• _Stored data_
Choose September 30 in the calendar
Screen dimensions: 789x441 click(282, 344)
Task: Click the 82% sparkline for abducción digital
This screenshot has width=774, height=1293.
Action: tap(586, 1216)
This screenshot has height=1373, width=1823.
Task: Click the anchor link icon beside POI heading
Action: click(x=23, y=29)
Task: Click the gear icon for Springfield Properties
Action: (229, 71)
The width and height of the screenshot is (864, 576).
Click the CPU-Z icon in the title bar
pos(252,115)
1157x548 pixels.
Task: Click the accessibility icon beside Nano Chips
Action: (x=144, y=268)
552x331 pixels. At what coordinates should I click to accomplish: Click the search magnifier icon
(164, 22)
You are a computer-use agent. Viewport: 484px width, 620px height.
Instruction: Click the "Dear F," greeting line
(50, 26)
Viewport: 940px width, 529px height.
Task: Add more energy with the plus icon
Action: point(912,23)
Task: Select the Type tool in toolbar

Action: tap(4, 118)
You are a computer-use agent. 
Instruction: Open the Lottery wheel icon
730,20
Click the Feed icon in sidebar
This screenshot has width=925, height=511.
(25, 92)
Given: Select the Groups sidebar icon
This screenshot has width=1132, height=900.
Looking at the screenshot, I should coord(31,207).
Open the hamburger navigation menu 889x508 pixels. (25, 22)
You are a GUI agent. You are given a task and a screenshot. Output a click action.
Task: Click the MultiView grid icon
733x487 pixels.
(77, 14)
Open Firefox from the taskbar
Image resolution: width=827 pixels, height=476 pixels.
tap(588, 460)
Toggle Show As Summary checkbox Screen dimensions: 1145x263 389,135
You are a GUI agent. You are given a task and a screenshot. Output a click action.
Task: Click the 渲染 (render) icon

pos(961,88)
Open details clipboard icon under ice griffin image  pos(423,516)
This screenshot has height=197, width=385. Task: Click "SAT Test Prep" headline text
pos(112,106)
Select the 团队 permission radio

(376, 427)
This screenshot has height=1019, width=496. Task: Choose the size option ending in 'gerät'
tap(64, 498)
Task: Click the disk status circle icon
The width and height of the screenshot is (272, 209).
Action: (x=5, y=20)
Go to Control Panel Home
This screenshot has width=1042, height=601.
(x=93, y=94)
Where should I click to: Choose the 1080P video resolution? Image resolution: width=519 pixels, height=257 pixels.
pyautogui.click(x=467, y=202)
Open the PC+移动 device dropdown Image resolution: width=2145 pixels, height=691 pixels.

• _Given instruction_
State how many lines of the entries above contain the word "Viewport", and reply with that number alone.

• _Answer to this task_
2